Texas Instruments(TI)は10月15日、TVやサウンドバー、携帯型ドッキングステーション、Bluetoothスピーカ、アフターマーケット用車載オーディオ製品などの中出力型ステレオオーディオ機器向けに、デジタル入力クローズドループI2Sアンプ「TAS5760xx」4品種を発表した。

同製品はTHD+N特性が1W出力時に0.03%、クロストークが-92dB、アイドルチャネルノイズが66μVの他、80dBのPSRR(電源電圧変動除去比)を提供するクローズドループアーキテクチャを内蔵し、電池出力の変動時にも、アンプが一定の出力を提供する。

また、携帯型ドッキングステーションやBluetoothスピーカなど、充電レベルが変化するシステムで、低コスト電源の使用が可能になる。さらに、導通時抵抗RDS(on)が120mΩと小さく、周囲温度が高い環境で動作する最近の民生用オーディオ製品向けに放熱特性を改善できる。加えて、スイッチング周波数が最大1.2MHzと高く、EMIの低減が可能なのに加え、小型の出力フィルタも使用できることから、BOMコストと基板面積が低減できる。この他、4.5V~26.4Vと広い電源電圧範囲をサポートしており、電池と商用電源のいずれの場合でも、大半の中出力型オーディオ製品の電源要件に対応する。そして、ソフトウェア型(I2C)とハードウェア型(GPIOピン)の制御モードにより、各種設定を柔軟に行えることから、マルチチャネルシステム設計をサポートする。
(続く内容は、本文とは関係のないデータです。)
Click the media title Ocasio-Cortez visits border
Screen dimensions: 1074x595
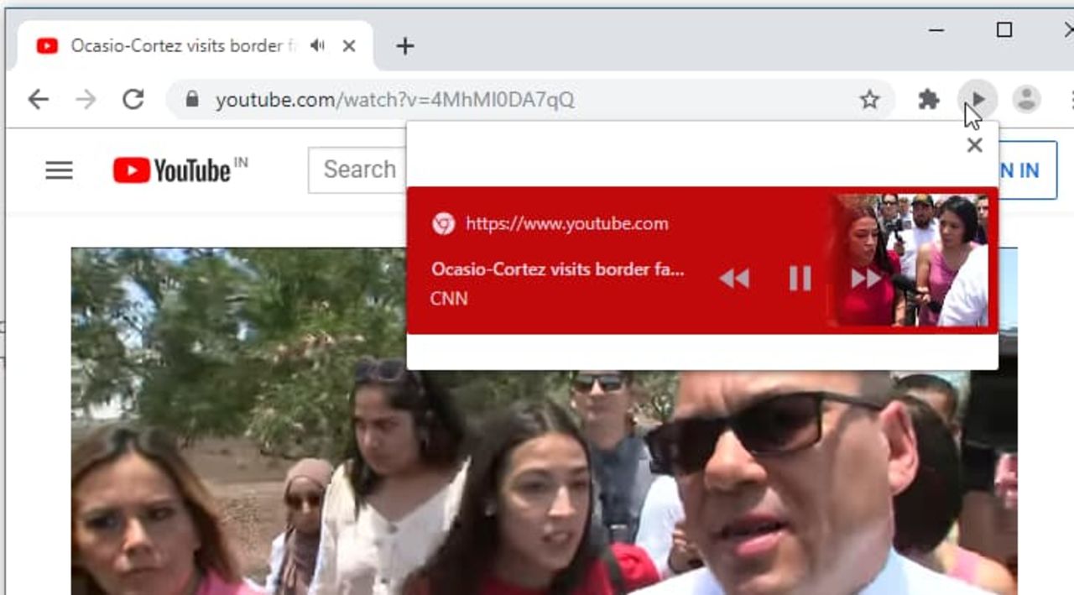coord(556,269)
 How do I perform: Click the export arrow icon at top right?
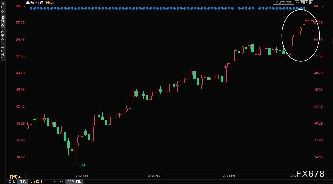tap(311, 2)
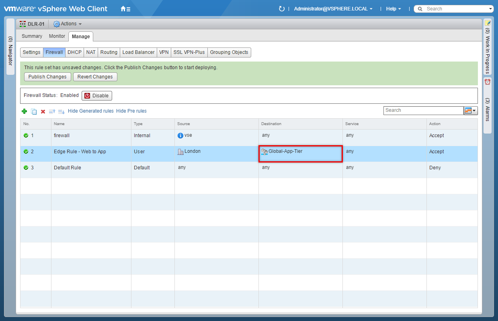The height and width of the screenshot is (321, 498).
Task: Click the Hide Generated rules link
Action: (91, 111)
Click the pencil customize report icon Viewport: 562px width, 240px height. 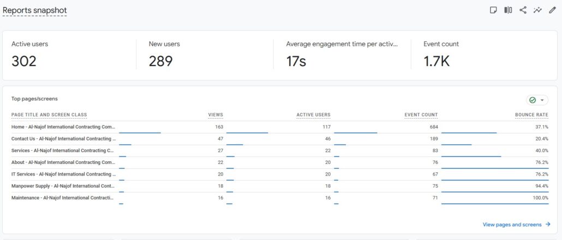552,10
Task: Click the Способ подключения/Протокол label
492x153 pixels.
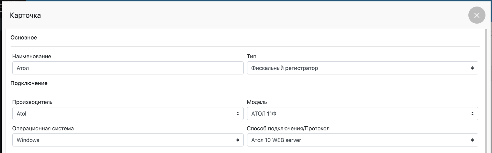Action: point(288,128)
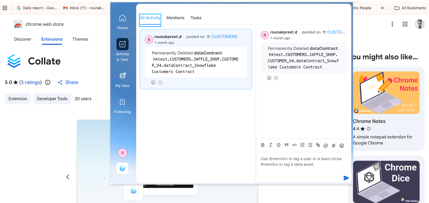The height and width of the screenshot is (203, 429).
Task: Add a reaction to rounakpreet.d's post
Action: (x=153, y=82)
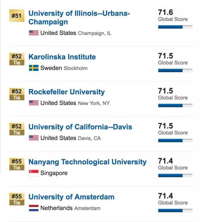201x222 pixels.
Task: Click Karolinska Institute's #52 Tie badge
Action: coord(17,59)
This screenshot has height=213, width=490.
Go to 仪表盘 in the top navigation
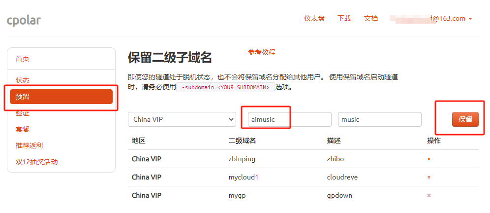314,18
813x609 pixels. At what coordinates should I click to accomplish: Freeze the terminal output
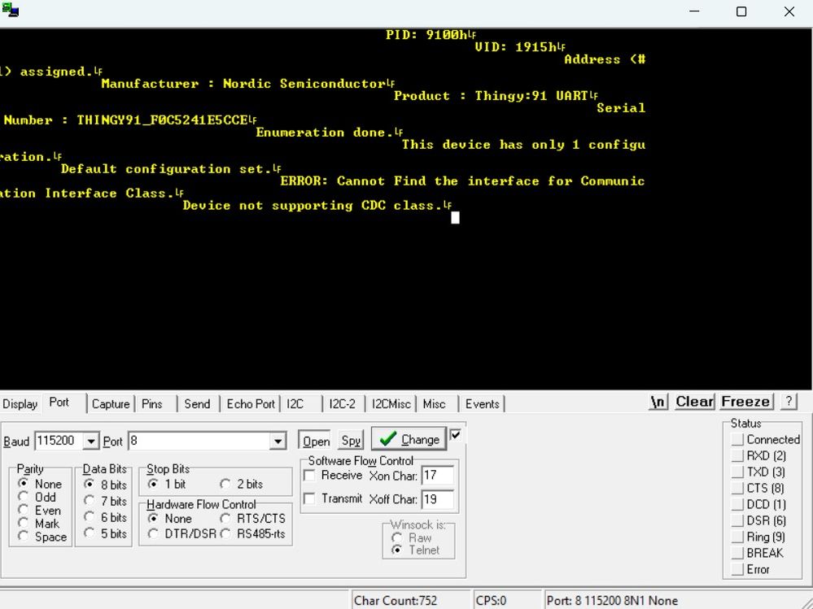coord(745,401)
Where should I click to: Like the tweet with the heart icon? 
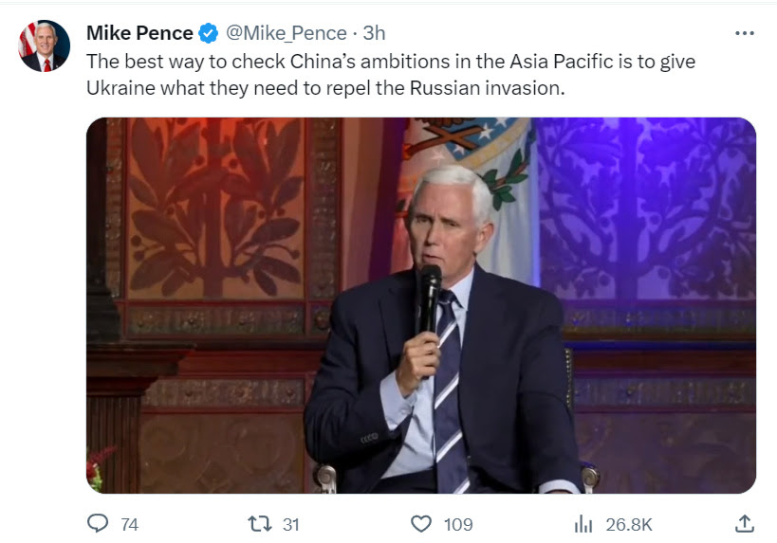(x=420, y=523)
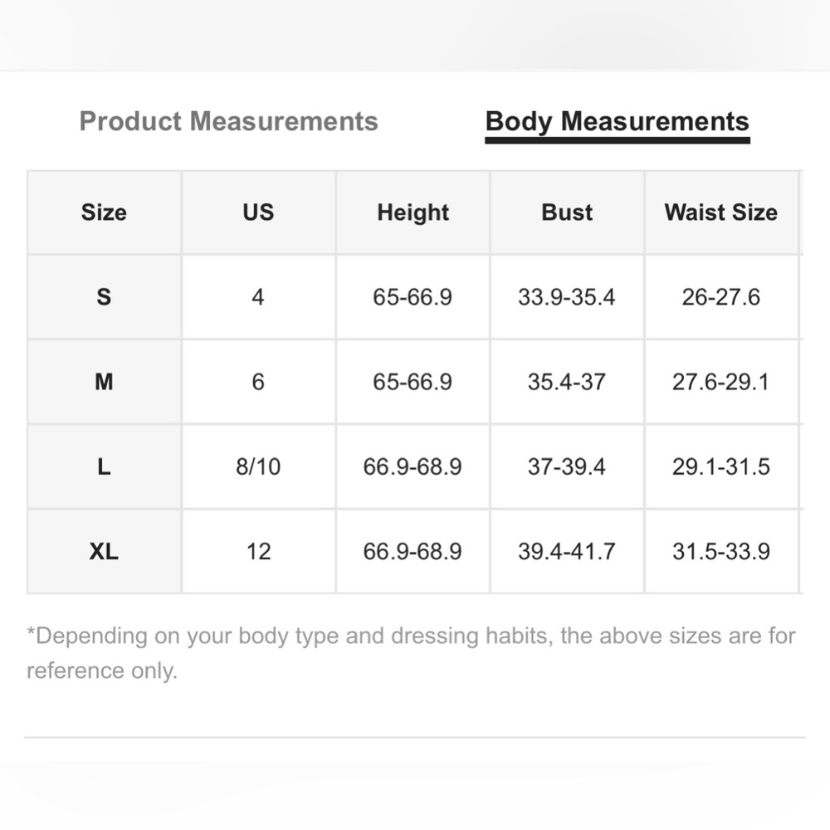Switch to the Product Measurements tab
Image resolution: width=830 pixels, height=830 pixels.
228,121
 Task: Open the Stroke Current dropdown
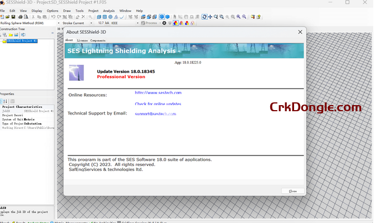click(x=91, y=23)
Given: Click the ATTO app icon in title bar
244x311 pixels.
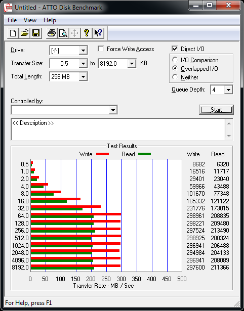Looking at the screenshot, I should tap(8, 8).
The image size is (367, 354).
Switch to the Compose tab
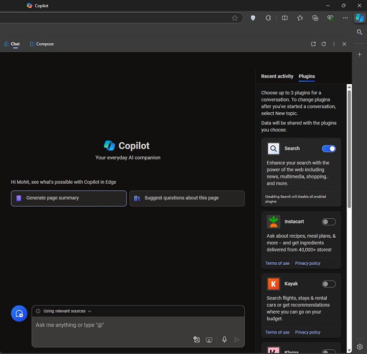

なお、パッケージは、12mm×8mmの48ピンTSSOP。価格は1000個受注時で、ヘッドホンアンプを内蔵した最大電源電圧26.4Vの「TAS5760MD」が3.09ドル、ヘッドホンアンプなしで最大電源電圧26.4Vの「TAS5760M」が2.79ドル、ヘッドホンアンプを内蔵した最大電源電圧16.5Vの「TAS5760LD」が2.89ドル、ヘッドホンアンプなしで最大電源電圧16.5Vの「TAS5760L」が2.59ドル。また、「TAS5760M/5760L」は9mm×6mmの32ピンTSSOPでも供給中。さらに、評価モジュール「TAS5760xxEVM」を99ドルで供給している。同評価モジュールには、オーディオ製品の評価、設定、デバッグを簡素化するControlConsoleグラフィカル開発スイートが同梱されている。ControlConsoleのGUIは、「TAS5760xx」の全機能の迅速な評価を可能にし、開発期間を短縮する。また、基板のシグナルインテグリティ検証ツールとしてIBISモデルも供給中。